But man’s best friend, the canine, is still unbeatable when it comes to cost and efficiency in cargo-screening security, says Jennifer Haigh, manager of cargo screening and business development for K2 Solutions, Inc.
In March, the U.S. House of Representatives signed off on legislation that will permit the Transportation Security Administration (TSA) to hire “third-party [security] canines to be used as a screening option within the cargo environment,” said Haigh, during a session this week at the CNS Partnership Conference. “The industry has been heavily involved, from handlers to certifying companies, the airlines and everybody else — it’s giving everybody the capability to give their input into what’s going in this program.”
The approval of this this measure, which comes after years of issues surrounding feasibility and funding for the TSA to regulate third-party procedures, sprang from a shortage of canine teams for use of cargo security, due to their preoccupation with providing safety screening for passenger flights. The legislation is expected to increase carriers’ abilities to utilize the service as a security option, while demand for airfreight soars.

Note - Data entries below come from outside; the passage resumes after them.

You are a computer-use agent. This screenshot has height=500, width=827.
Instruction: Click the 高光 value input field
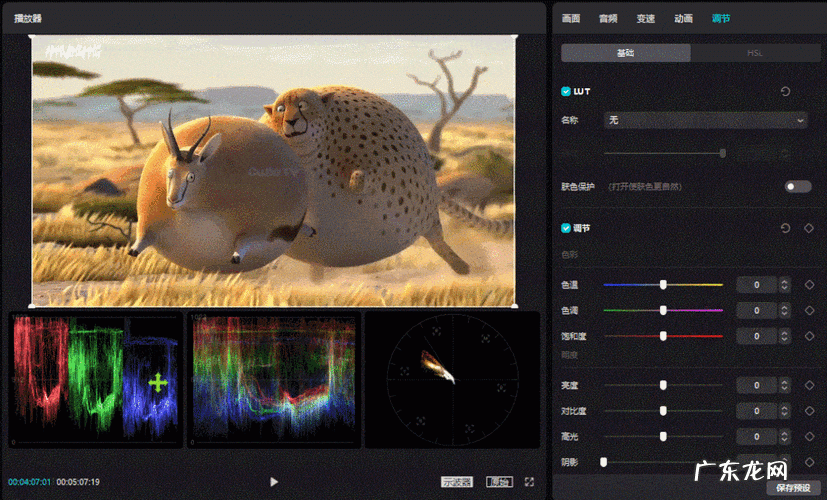click(x=757, y=437)
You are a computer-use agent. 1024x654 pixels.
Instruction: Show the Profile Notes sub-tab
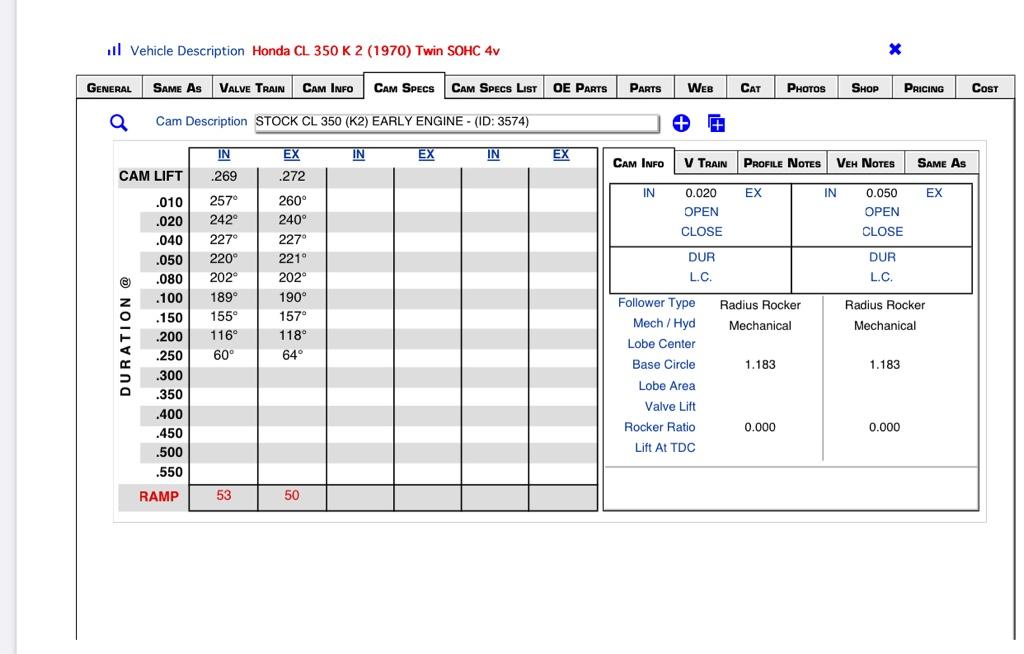(x=782, y=163)
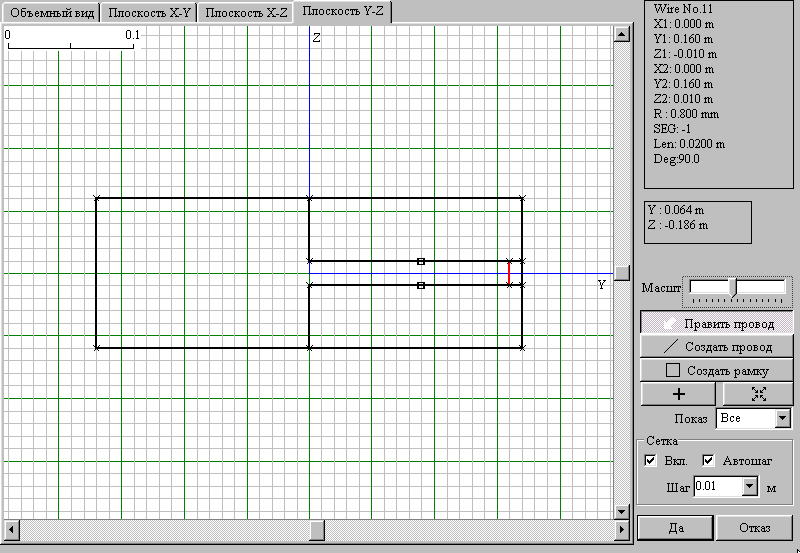Screen dimensions: 800x553
Task: Select the 'Создать рамку' create loop tool
Action: pyautogui.click(x=717, y=370)
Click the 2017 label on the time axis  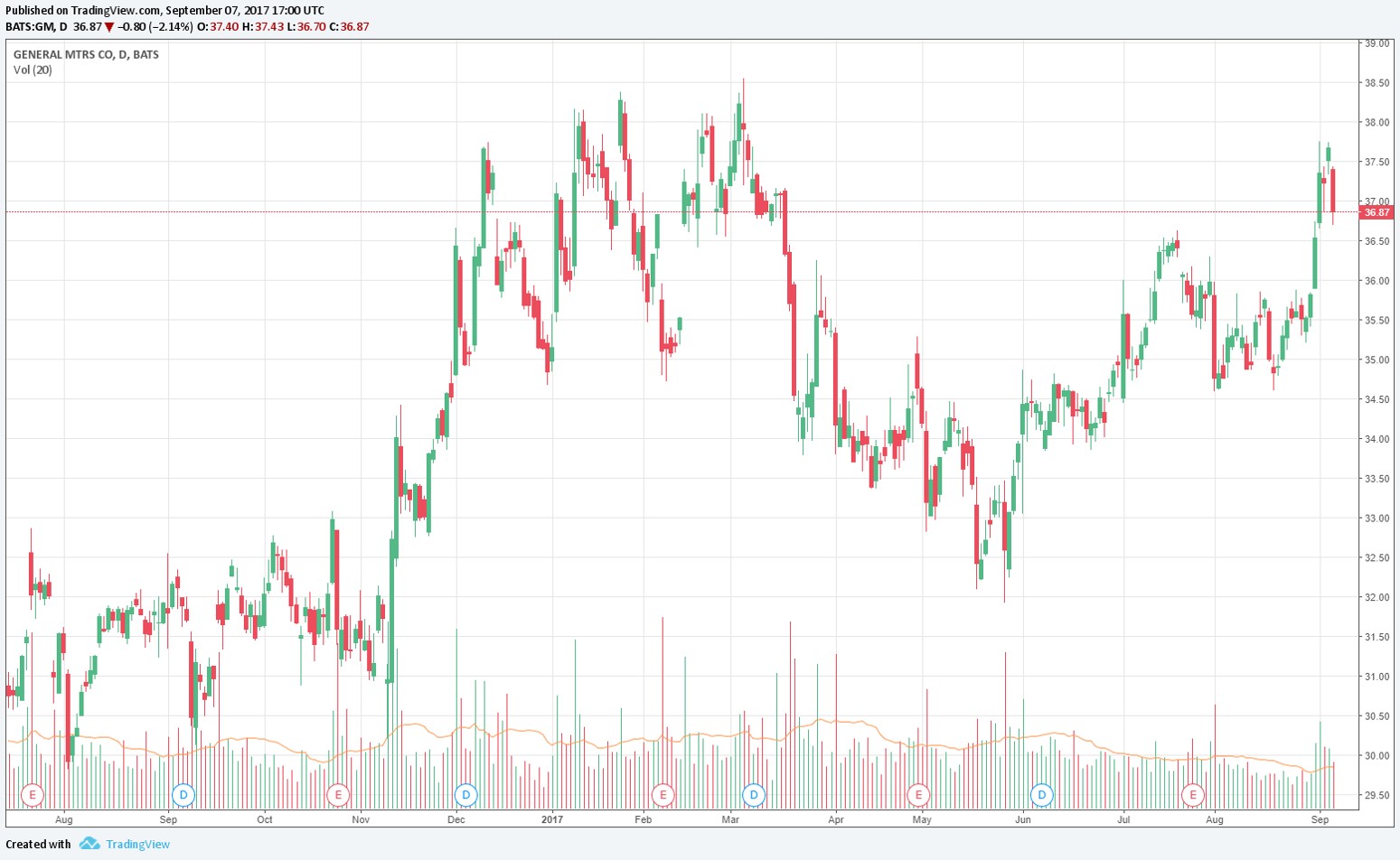(551, 820)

As of now, Haigh said the TSA is finalizing the development of its evaluation standards for third-party canine security companies, like K2 Solutions, and is farming out the task of evaluating canine security companies, as well. “It’s going to allow everybody across the board to get things moving a little bit quicker,” Haigh said.
Haigh advocates the use of canine security in the cargo environment because it improves operational efficiency and trumps more expensive methods of screening cargo in terms of cost and accuracy, as a dog’s nose can detect dangerous substance in the single-digit parts-per-billion range.